December 27, 2012 at 8:03 AM
MADISON, NJ - After living in Madison for nearly two decades, Ben Wolkowitz decided to take his dedication to the community to the next level and in November, was elected to Borough Council. He will be sworn in on Jan. 1 at the reorganization meeting.
This was Wolkowitz’s first time running for elected office and he admitted he was a bit anxious, but his running mate Astrie Ballie, who had been on council before, calmed his nerves. He and Ballie ran on a platform of transparency between the council and residents. He said local politics shouldn’t be about Republicans or Democrats, but about what’s best for the people.
Over the past two years, he attended several council meetings and felt the public wasn’t being adequately listened to. He also has had a keen interest in environmental issues taking place in Madison.
“I don’t object to people disagreeing with me. In fact, I welcome that,” he said.

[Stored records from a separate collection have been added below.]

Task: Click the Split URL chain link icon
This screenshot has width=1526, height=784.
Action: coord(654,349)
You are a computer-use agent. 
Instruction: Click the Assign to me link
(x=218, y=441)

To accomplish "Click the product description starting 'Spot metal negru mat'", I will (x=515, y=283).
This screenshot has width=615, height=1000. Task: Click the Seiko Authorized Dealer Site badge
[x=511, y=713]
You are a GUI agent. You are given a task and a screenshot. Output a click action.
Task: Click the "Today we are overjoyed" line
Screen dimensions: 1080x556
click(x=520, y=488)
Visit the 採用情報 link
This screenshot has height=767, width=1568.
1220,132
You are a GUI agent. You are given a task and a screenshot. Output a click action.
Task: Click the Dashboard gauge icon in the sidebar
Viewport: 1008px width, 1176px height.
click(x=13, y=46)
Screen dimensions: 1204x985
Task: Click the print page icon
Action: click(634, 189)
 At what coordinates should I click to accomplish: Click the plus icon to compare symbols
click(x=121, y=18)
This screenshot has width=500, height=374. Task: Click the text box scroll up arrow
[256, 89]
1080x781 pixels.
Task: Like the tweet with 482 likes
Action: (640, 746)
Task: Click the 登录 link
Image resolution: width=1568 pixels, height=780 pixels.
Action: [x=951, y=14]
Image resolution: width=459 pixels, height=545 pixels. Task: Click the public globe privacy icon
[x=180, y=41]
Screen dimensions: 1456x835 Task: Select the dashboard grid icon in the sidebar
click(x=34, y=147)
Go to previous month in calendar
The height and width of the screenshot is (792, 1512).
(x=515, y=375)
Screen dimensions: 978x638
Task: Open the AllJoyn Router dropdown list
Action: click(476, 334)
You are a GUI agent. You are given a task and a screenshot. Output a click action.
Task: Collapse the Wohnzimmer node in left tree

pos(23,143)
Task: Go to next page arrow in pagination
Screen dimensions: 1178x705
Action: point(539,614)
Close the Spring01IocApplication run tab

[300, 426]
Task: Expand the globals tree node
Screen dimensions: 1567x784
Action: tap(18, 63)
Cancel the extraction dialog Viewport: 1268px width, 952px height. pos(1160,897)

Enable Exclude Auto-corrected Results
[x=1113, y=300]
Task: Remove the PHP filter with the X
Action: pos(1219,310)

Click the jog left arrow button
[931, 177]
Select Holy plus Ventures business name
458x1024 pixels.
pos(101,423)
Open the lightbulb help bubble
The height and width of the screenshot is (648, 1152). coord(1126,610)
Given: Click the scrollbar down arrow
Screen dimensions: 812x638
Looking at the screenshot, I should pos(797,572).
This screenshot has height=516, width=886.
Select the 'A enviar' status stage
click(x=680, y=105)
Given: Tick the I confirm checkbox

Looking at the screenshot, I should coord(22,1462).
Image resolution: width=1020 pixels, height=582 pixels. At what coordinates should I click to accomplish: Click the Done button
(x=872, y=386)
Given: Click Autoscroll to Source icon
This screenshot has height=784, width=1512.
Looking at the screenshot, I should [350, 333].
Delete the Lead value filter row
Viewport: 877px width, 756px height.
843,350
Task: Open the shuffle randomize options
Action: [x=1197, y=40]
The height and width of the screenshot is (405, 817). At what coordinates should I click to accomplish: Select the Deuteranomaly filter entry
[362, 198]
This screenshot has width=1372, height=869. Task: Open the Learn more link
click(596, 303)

However, what finally motivated him to put his hat in the political ring was the treatment Borough Administrator Ray Cody received, who was fired and then rehired.
“Cody was one of the best employees the town ever had,” Wolkowitz said. “I just thought this is not right.”
Wolowitz said his background in business and finance and his involvement in the Borough will help him succeed as a councilman. He was on the Sustainable Madison committee, the Environmental Commission and is a longtime member of the Madison Rotary.
He spent several years in Washington, D .C. working for a research group at the Federal Reserve Board, was a managing director at Morgan Stanley for 16 years in Manhattan, and after retiring in 2000, he opened a consulting business, which he ran for a decade.
A native of Jackson Heights, Queens, Wolkowitz said he really enjoys living in Madison. Its beautiful downtown and close knit community is wonderful, he said. Furthermore, he admires the outreach the community is doing in supporting Union Beach with their recovery from Hurricane Sandy.
“It just speaks a lot for what the town is all about,” he said. “It’s really a very special place.”
Strategic planning is key to Madison's future, he said. He hopes to help change the Borough's current path in a positive way.
“I’d like to see Madison with a plan for the future that people can buy into,” he said. “I don’t see that right now.”